- [Required work]:
Under this line is some data; print exactly the lines from the one containing "Image resolution: width=800" through its last line, without pictures.
*** Provided data ***
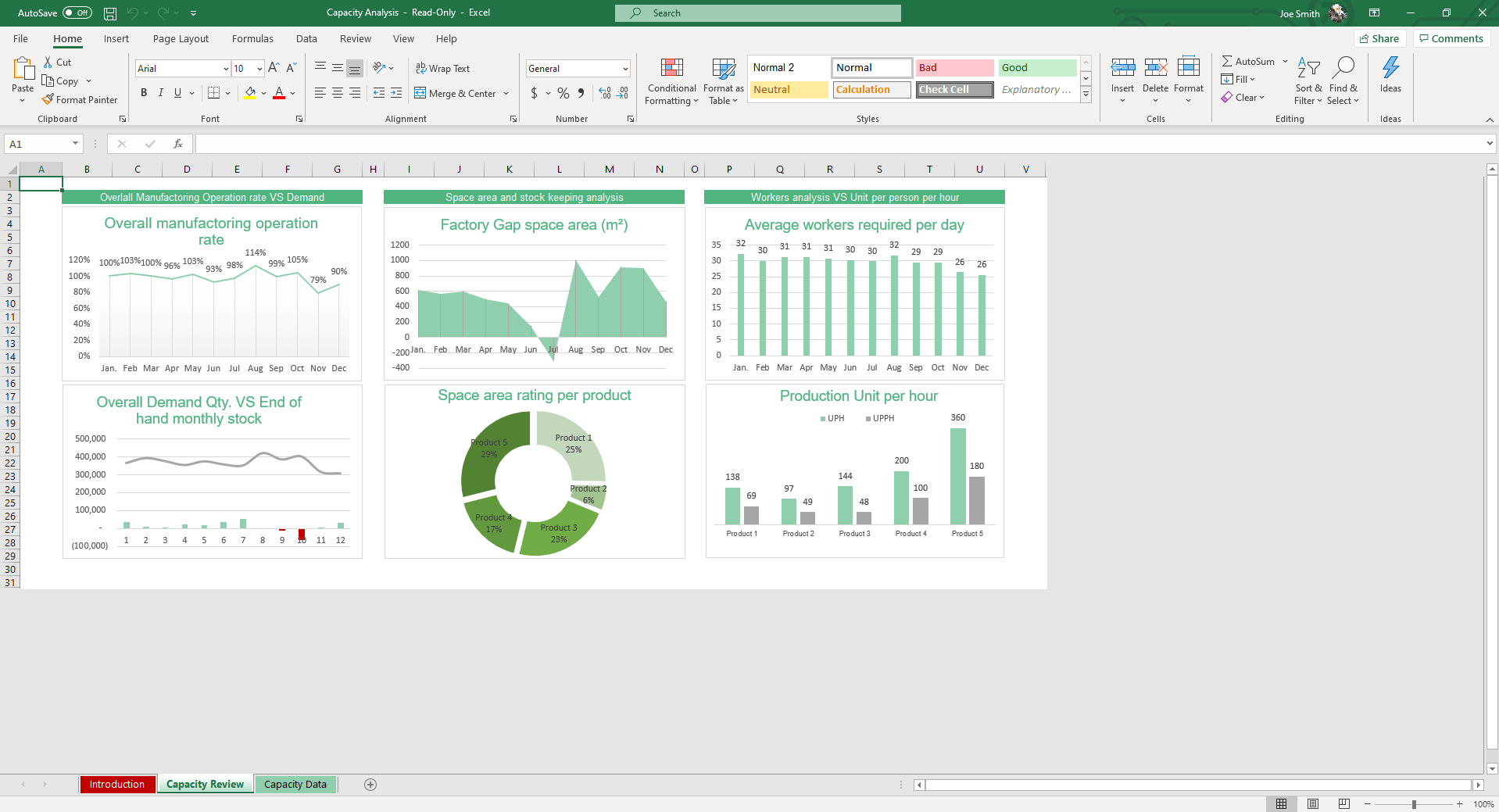Click the Insert Function fx icon
This screenshot has width=1499, height=812.
point(178,144)

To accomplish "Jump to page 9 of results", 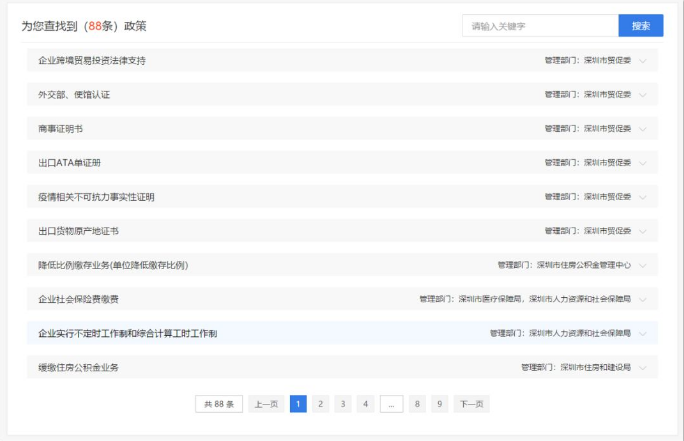I will coord(438,404).
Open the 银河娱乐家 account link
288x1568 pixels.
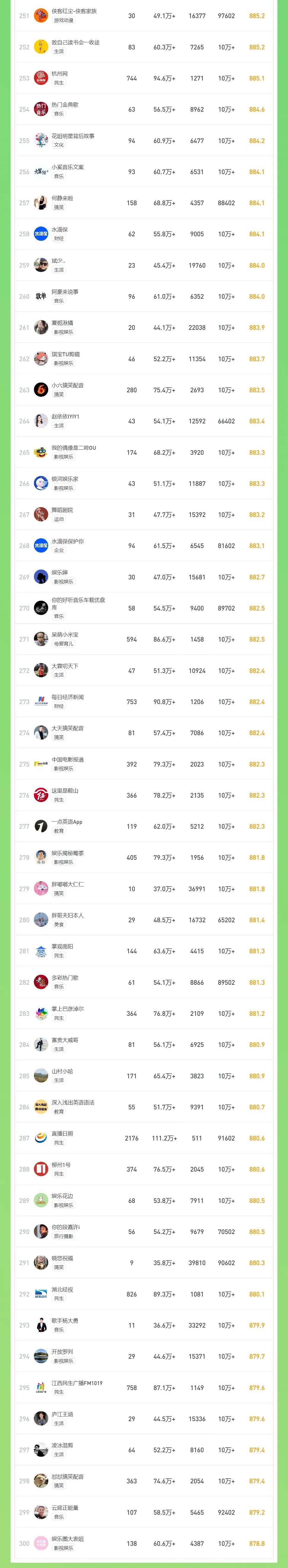click(65, 479)
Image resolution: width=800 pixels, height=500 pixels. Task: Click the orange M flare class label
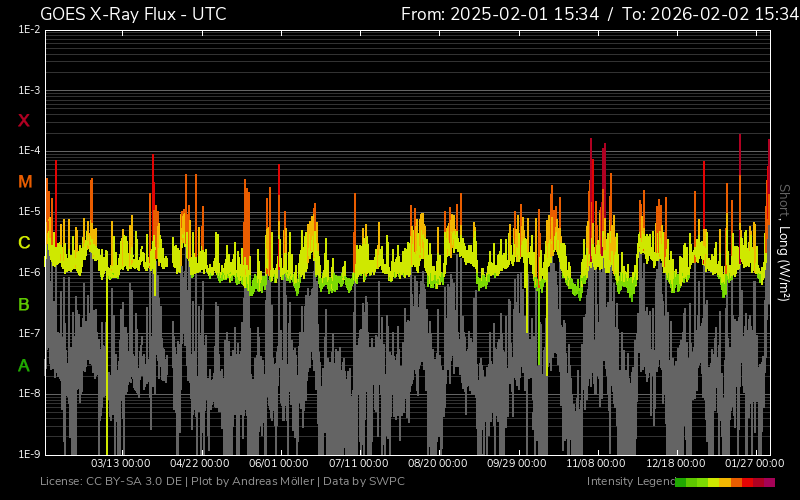(24, 182)
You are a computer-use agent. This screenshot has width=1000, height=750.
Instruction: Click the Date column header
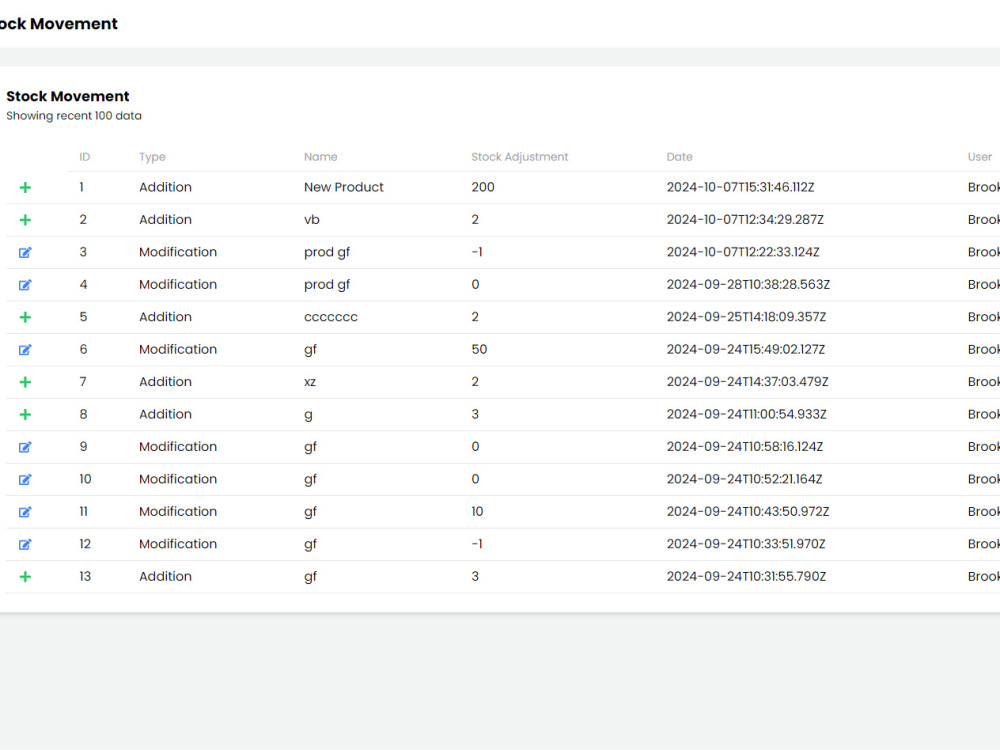(679, 157)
*** End of Provided data ***
- [Reply]:
Image resolution: width=800 pixels, height=500 pixels. Task: Click the orange M flare class label
(24, 182)
You are a computer-use agent. This screenshot has width=1000, height=750.
Instruction: Click the Date column header
(679, 157)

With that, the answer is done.